In reality, the U.S.-organized coalitions to attack Iraq, Yugoslavia, and now Afghanistan, have been tightly controlled by the United States, with the help of its lap-dog British ally; the two, but mainly the United States, have done all the dirty work in Iraq, and they ran the bombing show in the Yugoslav war despite a supposed 19-member coalition (NATO) at work there; and the same is true in the Afghan war.
A few countries support the United States because its leaders truly believe in what it is doing, but many go along because of potential negative consequences of failing to line up behind the hegemon, and some leaders are bought. French president Mitterand admitted to taking part in the 1991 Persian Gulf war to assure membership in the “Club des Grands,” and Italian Prime Minister Massimo D’Alema explained that taking part in the Kosovo war was essential for Italy to “count as a major country.”
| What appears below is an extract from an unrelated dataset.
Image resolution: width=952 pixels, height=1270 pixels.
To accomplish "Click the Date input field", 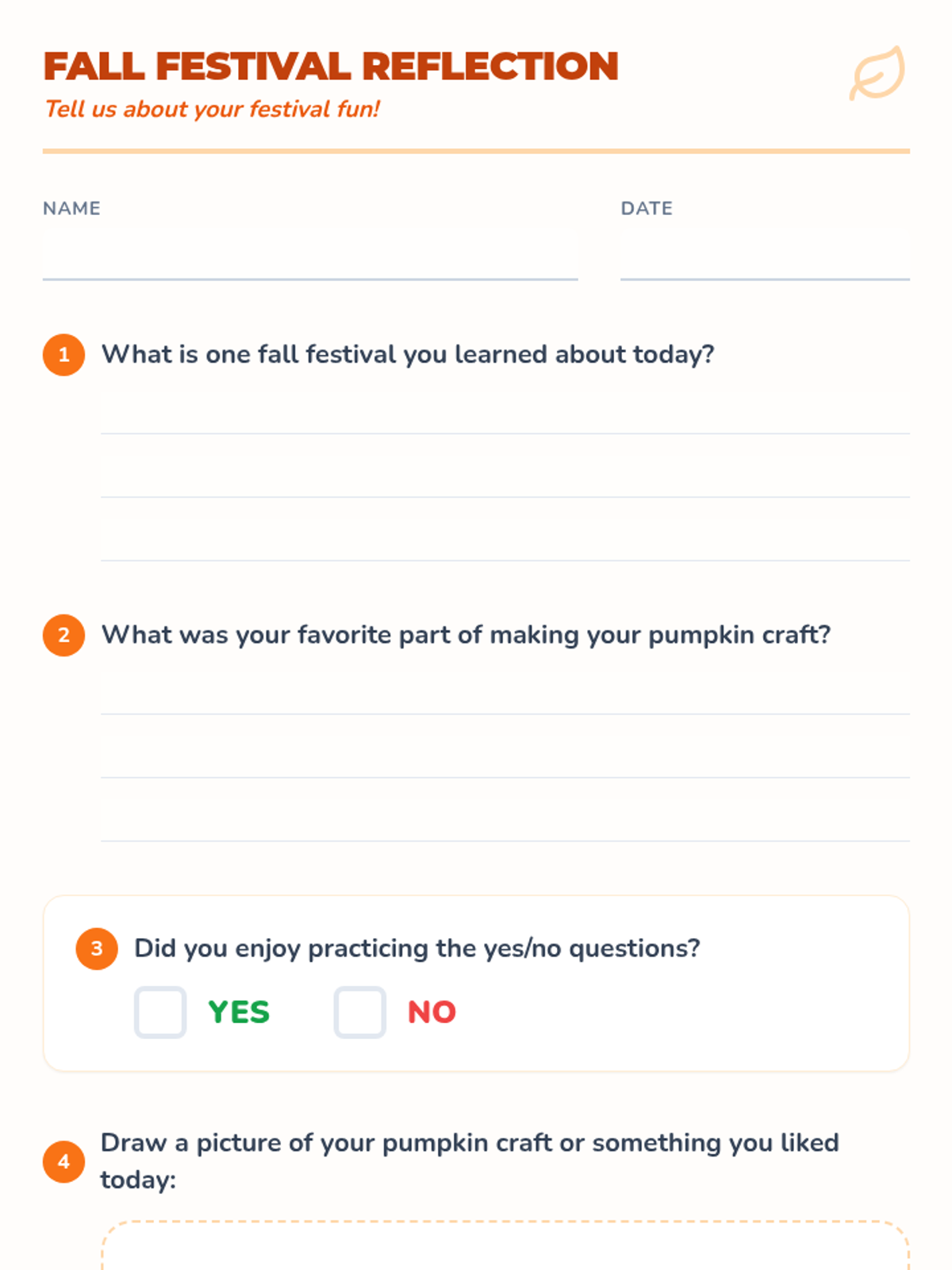I will [x=764, y=256].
It is sad to see Nelson Mandela also supporting the U.S. “war against terrorism” (“Anwar Sadat Lecture for Peace [sic],” University of Maryland, Nov. 15, 2001), which I suspect he is doing partly in the Mitterand-D’Alema mold–to be an accepted member of the respectable state cohort.
But I wouldn’t be surprised if he has been sold by the saturation coverage of the victims of the 9/11 attacks, which reflects U.S. power and the global power of the U.S. media. If Mandela and many others were provided each day with pictures of dying Iraqi children, with Iraqi and other indignant descriptions of the U. S.-British refusal to allow Iraq to import equipment to make its water safe, his consciousness and indignation on that “terrorism” would be greatly elevated.
Similarly, if the media directed the same energy to interviewing Afghan refugees as they did Kosovo Albanians during the NATO bombing of Yugoslavia, and focused on the damaging effects of the war on supplying food to a starving population, Mandela’s perspective might well alter.
It is sad also that Mandela can’t reflect on the fact that the United States held the African National Congress to be a terrorist organization in the 1980s, and that the CIA helped South Africa capture and imprison its terrorist commander, Nelson Mandela. What would he think of a Third World country that had gotten on THAT antiterrorist bandwagon?
It is well-known that Egypt had a multi-billion dollar debt forgiven for supporting the first Bush, while Yemen, refusing to go along on a Persian Gulf war vote, was told by a U.S. official that this would be “the most expensive ‘no’ vote you ever cast,” followed shortly thereafter by its loss of a $70 million aid package. Currently, Pakistan has been given substantial payments for servicing the U.S. war, and Russia, Uzbekistan, and others as well are being paid off.
The U.S. mainstream media, however, speak of the emergence of these coalitions as a wondrous upsurge of support from the world community based on moral solidarity, not fear of retaliation, threats, or bribery.
That these coalitions represent and support extreme superbullying by the Great Powers is never hinted at–these are always moral ventures and just causes.
That the publics in many of these countries are unsympathetic to the war, not having been bought or coerced as their elite leaderships, is rarely mentioned. In short, the U.S. media are an integral part of a beautifully working war machine, serving their state with at least as much bias and enthusiasm as Serb broadcasting served its state, before it was bombed out of existence by NATO for war service.